E’ illegittimo l’arresto in flagranza operato dalla polizia giudiziaria, sulla base delle informazioni fornite dalla vittima o da terzi nell'immediatezza del fatto. In detta ipotesi, difatti, non sussiste la condizione di “quasi flagranza”, la quale presuppone la immediata ed autonoma percezione, da parte di chi procede all'arresto, delle tracce del reato e del loro collegamento inequivocabile con l’indiziato.
E’ quanto ribadito dalla Corte di Cassazione, sesta sezione penale, respingendo il ricorso del Procuratore della Repubblica, avverso la mancata convalida dell’arresto di un imputato per reato di maltrattamenti in famiglia (oltre che lesioni, minacce ed ingiurie).

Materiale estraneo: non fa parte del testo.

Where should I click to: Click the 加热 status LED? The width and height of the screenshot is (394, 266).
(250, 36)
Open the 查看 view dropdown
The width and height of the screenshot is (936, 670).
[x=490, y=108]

Trattasi, difatti – secondo la ricostruzione del Tribunale – di arresto facoltativo intervenuto in ordine ad un episodio ricostruito per le sole dichiarazioni della persona offesa (coniuge convivente dell’arrestato), al di fuori di ogni possibilità di riscontro all'attualità, se non previa istruttoria da espletarsi.
Ricostruzione, quest’ultima, avallata dalla Cassazione, secondo cui il Tribunale, correttamente, non ha convalidato l’arresto, ritenendo nella specie insussistente la richiesta condizione di quasi flagranza e congruamente valorizzando il quadro indiziario che si era prospettato alla polizia giudiziaria intervenuta, apprezzato come non in grado di sostenere la condotta abituale di maltrattamenti in famiglia da parte dell’imputato.
Ciò premesso, risultano dunque insufficienti – conclude la sesta sezione penale con sentenza n. 642 del 9 gennaio 2017– le dichiarazioni rese dall'offesa nell'atto privato di denuncia, anche quanto all'ulteriore titolo di reato contestato all'imputato (lesioni), con conseguente legittimità del provvedimento di non convalida dell’arresto.